START Data for processing

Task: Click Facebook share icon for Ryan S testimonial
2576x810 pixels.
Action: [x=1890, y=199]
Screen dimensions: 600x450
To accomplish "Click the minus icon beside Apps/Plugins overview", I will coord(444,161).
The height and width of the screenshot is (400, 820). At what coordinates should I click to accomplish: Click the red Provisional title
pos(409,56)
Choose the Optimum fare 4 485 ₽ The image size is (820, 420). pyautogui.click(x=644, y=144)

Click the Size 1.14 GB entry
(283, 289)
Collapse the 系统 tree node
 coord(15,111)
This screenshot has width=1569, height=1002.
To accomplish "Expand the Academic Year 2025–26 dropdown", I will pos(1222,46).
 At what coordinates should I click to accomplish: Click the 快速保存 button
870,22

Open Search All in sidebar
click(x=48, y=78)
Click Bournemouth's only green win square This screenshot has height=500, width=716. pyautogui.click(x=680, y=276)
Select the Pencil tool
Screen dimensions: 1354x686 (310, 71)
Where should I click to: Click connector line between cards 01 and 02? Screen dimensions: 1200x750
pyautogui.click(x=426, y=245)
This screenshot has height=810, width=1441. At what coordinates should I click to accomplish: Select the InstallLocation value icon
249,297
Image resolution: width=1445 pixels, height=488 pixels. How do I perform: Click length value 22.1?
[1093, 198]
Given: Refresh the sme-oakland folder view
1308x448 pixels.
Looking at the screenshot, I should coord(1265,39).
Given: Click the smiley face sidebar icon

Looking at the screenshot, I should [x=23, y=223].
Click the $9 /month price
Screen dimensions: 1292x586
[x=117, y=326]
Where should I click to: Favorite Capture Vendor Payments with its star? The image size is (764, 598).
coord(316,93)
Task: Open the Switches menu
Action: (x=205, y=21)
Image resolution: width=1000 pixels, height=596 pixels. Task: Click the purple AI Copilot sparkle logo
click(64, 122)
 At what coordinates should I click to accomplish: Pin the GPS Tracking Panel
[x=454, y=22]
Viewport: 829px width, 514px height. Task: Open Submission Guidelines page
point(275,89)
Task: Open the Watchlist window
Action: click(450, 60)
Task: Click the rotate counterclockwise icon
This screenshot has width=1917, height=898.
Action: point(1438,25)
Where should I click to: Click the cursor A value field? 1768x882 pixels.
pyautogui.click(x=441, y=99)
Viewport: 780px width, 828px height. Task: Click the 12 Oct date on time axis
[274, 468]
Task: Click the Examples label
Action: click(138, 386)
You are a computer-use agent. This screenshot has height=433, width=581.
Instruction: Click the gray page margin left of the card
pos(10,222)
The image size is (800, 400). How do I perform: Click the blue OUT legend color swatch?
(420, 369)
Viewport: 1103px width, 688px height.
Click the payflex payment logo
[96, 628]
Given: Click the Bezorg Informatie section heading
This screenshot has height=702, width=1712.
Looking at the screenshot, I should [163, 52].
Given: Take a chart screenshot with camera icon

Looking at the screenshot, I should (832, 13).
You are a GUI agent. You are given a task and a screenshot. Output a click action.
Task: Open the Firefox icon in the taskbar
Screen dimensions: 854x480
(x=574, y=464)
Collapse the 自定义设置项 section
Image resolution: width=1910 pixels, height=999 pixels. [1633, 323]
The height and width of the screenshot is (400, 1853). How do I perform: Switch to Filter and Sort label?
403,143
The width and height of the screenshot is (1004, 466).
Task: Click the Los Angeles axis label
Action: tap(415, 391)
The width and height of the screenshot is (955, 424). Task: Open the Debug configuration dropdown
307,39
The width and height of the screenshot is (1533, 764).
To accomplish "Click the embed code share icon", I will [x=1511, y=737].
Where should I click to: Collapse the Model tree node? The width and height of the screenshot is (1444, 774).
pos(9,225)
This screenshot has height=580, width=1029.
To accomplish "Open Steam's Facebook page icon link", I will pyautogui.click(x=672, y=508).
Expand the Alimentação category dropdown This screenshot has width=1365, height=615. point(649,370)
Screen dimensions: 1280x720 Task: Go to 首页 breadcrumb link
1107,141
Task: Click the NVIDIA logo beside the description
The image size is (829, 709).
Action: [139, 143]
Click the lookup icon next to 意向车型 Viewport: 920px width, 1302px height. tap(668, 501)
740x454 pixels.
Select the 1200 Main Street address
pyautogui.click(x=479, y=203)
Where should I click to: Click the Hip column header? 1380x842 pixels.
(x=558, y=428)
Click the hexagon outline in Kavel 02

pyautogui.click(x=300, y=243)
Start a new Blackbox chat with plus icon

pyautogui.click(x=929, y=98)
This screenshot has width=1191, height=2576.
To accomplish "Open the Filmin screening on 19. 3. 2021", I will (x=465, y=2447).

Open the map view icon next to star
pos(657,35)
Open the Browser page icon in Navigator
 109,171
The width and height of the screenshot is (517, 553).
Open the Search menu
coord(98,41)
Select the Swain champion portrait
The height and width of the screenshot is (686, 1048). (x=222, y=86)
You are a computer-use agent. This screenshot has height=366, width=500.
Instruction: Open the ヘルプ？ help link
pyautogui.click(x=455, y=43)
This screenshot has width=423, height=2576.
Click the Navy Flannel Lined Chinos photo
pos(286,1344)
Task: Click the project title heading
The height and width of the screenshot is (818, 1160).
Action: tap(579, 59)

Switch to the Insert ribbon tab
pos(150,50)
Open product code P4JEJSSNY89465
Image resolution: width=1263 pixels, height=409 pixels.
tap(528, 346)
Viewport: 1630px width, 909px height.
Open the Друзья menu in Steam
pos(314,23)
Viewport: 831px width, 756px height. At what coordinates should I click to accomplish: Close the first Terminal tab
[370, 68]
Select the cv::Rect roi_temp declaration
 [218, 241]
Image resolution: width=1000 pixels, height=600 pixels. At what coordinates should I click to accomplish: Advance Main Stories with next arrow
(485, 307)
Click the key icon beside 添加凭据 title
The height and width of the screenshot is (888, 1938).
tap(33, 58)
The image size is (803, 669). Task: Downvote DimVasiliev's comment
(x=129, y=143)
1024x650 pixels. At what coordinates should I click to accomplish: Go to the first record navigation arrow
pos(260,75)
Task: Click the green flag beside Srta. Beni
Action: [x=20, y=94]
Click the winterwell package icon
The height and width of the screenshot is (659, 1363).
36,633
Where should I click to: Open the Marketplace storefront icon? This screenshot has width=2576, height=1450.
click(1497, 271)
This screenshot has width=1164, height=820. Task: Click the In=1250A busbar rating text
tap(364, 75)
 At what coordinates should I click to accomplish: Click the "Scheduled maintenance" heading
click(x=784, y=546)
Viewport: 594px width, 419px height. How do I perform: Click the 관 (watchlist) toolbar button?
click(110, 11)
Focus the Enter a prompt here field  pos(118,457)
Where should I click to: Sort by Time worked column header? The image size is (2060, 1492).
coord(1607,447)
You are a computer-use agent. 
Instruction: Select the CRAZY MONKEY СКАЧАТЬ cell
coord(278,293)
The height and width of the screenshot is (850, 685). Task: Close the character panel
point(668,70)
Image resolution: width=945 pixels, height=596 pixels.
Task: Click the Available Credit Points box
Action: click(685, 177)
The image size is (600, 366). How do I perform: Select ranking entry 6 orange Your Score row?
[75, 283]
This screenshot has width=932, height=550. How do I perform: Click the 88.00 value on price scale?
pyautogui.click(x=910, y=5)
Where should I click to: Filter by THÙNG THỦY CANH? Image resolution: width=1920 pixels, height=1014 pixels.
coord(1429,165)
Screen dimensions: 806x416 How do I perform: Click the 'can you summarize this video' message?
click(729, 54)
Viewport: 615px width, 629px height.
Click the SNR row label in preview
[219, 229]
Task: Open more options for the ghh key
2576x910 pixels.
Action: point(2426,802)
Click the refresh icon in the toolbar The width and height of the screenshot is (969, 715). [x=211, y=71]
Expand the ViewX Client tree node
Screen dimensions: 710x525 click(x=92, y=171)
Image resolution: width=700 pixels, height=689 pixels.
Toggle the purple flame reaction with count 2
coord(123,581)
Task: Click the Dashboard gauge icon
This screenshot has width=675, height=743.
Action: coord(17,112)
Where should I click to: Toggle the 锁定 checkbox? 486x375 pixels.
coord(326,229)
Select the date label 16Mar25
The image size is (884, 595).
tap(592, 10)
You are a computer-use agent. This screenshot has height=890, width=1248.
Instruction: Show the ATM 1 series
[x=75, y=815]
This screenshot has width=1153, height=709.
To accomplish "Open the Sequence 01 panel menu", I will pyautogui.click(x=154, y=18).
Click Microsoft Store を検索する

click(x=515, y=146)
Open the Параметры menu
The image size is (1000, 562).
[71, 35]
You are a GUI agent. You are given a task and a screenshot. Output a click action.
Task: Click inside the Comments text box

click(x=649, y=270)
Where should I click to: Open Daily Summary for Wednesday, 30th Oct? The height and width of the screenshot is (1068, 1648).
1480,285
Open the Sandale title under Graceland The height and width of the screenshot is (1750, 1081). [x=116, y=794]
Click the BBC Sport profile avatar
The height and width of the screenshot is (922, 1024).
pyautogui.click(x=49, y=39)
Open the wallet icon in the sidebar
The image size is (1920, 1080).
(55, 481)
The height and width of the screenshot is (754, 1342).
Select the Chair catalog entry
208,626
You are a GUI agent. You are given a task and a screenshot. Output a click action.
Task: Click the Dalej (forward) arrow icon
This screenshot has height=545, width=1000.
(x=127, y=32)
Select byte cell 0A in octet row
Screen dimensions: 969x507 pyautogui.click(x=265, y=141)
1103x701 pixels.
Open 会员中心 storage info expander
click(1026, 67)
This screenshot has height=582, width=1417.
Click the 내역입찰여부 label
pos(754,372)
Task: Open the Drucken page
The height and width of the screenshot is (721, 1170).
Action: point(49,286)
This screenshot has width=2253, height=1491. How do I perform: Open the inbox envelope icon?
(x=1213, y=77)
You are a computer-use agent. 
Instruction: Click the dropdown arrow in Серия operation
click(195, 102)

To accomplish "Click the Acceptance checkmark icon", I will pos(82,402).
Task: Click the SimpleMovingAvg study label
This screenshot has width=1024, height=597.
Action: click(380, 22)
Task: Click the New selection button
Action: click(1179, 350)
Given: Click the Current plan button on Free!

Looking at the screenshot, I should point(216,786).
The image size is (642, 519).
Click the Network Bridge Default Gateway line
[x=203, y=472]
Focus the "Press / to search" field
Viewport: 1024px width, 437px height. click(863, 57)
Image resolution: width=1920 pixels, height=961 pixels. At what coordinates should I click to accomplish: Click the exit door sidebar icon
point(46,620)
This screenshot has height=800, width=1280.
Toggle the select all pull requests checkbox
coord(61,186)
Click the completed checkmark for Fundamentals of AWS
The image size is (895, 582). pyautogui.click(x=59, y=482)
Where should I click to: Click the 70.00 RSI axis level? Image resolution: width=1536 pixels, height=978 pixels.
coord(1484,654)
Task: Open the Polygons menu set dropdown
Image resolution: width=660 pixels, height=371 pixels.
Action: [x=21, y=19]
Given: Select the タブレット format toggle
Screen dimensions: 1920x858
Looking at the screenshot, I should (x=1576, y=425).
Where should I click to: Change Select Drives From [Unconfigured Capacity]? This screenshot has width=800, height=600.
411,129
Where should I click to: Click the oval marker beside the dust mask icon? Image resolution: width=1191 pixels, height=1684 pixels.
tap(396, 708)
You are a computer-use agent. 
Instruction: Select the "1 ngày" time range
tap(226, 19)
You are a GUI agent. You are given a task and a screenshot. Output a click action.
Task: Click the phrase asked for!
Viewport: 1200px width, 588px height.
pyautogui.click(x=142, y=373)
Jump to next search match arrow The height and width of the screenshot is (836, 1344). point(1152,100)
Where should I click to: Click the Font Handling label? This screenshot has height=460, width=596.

END Data for processing

## Work task
Spot every line in the entries that includes the word "Facebook", and copy each one out.

## Written solution
Task: Click Facebook share icon for Ryan S testimonial
To accomplish "Open Steam's Facebook page icon link", I will pyautogui.click(x=672, y=508).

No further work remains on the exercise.